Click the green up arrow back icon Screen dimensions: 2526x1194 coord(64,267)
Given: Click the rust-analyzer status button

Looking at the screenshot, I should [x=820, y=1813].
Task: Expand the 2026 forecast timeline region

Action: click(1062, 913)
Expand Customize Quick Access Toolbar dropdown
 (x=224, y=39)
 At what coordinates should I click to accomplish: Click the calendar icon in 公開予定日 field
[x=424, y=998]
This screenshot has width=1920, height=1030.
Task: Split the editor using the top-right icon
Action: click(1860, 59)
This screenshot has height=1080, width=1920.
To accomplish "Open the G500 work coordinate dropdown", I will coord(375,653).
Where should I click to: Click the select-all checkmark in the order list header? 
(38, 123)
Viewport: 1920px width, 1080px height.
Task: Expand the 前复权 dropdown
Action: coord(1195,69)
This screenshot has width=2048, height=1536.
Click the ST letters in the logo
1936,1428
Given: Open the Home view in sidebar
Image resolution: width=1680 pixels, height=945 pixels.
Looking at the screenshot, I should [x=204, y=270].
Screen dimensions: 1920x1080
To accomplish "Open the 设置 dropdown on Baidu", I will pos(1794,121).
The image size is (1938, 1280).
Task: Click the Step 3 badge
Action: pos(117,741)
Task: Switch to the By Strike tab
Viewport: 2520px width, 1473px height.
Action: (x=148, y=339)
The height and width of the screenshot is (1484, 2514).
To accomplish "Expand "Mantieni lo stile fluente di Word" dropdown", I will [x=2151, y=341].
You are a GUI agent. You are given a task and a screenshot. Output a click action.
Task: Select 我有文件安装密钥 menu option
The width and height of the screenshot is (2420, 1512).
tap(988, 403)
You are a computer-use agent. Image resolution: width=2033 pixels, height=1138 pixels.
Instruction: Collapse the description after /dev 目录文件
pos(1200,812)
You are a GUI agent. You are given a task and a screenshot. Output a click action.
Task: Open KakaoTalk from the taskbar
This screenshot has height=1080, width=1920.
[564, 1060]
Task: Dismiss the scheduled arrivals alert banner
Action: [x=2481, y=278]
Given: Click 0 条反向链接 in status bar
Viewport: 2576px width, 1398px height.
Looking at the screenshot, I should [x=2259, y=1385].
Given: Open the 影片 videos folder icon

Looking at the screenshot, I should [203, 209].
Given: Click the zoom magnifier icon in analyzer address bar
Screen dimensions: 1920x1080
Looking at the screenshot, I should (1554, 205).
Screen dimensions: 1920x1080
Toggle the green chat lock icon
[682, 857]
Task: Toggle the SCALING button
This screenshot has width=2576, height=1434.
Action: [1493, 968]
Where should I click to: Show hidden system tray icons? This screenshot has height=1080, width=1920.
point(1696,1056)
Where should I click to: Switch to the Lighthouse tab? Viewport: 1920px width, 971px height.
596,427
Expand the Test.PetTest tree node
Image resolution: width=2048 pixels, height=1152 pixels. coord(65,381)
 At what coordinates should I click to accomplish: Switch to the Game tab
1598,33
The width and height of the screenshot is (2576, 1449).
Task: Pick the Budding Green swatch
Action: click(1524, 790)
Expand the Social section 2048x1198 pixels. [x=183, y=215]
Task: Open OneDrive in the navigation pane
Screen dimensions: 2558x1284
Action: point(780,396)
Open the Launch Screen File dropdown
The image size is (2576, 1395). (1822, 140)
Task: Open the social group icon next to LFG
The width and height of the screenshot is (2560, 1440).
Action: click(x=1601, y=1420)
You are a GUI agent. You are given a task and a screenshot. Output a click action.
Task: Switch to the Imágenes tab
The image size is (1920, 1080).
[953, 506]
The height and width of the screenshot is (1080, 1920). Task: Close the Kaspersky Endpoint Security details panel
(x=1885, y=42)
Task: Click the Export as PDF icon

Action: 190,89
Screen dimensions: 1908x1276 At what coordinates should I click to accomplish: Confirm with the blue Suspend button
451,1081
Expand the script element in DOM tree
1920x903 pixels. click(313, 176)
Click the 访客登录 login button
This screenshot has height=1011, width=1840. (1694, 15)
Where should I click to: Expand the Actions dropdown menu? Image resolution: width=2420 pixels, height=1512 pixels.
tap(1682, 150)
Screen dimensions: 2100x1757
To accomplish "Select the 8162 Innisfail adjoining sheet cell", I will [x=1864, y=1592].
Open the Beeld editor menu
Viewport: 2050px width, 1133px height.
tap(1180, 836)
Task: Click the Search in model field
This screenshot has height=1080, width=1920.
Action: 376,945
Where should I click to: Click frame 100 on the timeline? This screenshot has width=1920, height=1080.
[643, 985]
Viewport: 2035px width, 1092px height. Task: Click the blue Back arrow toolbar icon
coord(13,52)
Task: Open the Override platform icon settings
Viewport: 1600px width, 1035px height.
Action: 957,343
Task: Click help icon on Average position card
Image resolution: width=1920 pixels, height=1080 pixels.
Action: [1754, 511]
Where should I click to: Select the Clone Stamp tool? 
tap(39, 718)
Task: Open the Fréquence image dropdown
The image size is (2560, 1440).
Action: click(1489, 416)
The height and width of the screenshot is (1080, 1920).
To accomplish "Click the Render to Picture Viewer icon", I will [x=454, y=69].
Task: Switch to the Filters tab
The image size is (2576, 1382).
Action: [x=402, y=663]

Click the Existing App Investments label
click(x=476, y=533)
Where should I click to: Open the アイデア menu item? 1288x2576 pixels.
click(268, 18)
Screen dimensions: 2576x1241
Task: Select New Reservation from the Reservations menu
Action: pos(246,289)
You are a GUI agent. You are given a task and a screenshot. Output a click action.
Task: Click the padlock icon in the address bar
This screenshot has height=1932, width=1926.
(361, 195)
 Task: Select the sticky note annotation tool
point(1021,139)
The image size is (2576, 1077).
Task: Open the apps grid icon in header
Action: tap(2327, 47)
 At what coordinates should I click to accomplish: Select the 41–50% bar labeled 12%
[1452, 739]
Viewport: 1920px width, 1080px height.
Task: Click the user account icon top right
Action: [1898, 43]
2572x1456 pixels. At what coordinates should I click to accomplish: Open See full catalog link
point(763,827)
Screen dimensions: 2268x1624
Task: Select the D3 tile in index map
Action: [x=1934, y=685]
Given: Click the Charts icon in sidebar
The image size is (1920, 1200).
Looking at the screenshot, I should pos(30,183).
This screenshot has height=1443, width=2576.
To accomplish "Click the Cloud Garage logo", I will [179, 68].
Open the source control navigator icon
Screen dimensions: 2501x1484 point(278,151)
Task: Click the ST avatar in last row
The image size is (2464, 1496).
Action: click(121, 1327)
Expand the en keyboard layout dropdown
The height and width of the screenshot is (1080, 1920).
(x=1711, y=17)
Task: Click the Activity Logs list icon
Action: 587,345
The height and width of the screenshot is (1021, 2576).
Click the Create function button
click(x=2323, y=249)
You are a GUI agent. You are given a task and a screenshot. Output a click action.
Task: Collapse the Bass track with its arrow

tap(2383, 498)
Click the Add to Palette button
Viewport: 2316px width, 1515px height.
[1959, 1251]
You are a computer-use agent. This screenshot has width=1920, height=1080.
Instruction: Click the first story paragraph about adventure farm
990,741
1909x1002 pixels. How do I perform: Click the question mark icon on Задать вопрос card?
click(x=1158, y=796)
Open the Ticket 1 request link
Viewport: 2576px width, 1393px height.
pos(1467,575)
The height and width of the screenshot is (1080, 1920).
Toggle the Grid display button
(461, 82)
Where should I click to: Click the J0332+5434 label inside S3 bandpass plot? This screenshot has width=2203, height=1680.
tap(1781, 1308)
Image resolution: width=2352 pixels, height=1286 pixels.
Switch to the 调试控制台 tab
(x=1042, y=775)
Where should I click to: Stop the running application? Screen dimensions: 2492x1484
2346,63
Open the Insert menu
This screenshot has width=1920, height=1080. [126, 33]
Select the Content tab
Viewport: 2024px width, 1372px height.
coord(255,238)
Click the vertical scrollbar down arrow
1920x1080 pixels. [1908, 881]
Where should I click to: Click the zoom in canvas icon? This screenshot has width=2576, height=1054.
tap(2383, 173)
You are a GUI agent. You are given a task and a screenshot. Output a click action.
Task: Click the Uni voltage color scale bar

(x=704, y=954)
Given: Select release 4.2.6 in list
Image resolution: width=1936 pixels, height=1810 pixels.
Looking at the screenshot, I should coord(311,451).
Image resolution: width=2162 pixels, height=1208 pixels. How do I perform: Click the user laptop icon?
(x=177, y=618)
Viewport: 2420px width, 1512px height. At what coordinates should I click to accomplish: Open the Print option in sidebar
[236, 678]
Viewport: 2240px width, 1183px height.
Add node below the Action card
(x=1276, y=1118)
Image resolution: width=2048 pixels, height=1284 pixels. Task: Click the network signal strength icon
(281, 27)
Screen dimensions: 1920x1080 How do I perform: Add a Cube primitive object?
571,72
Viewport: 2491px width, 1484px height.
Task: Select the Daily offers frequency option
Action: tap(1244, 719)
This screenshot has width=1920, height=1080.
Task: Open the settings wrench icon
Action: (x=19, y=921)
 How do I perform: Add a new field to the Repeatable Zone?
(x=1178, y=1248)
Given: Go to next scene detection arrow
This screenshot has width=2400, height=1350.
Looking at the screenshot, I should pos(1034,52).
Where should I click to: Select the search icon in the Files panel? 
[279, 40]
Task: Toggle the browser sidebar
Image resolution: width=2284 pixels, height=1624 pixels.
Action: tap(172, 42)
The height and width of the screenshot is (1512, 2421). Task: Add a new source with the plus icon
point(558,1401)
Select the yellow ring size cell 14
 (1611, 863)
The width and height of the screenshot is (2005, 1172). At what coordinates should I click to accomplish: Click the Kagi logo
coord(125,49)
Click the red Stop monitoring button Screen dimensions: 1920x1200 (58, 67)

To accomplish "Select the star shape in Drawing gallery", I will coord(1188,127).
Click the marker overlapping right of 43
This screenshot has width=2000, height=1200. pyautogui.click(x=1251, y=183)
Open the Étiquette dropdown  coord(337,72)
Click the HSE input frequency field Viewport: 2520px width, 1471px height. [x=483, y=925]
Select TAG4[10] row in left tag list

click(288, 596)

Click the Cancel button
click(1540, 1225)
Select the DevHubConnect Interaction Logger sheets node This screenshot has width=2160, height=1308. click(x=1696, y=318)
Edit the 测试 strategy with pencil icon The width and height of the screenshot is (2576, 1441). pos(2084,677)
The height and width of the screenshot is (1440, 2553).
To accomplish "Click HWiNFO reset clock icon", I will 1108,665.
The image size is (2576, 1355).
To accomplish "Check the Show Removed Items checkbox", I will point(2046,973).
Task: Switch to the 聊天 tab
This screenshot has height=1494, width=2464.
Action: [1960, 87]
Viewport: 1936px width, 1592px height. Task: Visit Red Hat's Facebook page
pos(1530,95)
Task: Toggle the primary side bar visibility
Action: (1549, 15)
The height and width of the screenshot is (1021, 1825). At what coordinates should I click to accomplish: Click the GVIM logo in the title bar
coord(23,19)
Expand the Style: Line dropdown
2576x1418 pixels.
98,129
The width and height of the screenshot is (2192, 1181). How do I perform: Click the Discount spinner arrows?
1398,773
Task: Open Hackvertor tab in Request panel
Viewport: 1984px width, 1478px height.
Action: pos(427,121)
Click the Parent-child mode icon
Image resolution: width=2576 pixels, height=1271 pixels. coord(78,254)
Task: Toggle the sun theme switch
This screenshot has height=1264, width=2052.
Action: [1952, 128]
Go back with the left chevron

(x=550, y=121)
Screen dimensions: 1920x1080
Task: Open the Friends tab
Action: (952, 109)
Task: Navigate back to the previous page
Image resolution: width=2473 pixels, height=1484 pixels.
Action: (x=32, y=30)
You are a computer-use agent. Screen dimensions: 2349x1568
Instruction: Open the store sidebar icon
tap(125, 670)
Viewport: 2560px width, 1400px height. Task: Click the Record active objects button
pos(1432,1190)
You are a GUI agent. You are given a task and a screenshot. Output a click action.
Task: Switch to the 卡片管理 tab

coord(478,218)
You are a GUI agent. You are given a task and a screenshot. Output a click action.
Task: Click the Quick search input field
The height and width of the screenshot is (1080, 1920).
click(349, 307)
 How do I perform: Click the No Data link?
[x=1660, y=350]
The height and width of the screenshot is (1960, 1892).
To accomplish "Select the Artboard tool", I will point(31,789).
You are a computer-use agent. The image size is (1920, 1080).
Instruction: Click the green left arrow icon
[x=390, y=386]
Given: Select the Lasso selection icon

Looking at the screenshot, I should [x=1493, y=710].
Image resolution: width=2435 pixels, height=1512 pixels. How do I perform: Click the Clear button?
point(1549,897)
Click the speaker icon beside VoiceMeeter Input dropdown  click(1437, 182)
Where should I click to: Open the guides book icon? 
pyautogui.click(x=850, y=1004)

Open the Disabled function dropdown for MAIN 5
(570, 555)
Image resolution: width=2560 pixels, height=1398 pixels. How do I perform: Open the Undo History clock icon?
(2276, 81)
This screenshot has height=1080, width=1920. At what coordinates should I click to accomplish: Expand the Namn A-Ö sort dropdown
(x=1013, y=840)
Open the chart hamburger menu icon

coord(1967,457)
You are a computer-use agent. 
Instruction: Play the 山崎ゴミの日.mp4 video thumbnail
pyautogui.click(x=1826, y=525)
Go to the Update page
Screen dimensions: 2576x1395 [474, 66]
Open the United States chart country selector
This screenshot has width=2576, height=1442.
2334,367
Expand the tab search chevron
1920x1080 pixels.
|---|
→ **What you need to do**
Where a line of the listing contains "next", count it; your answer must be only the resulting number.

→ **Response for this exercise**
2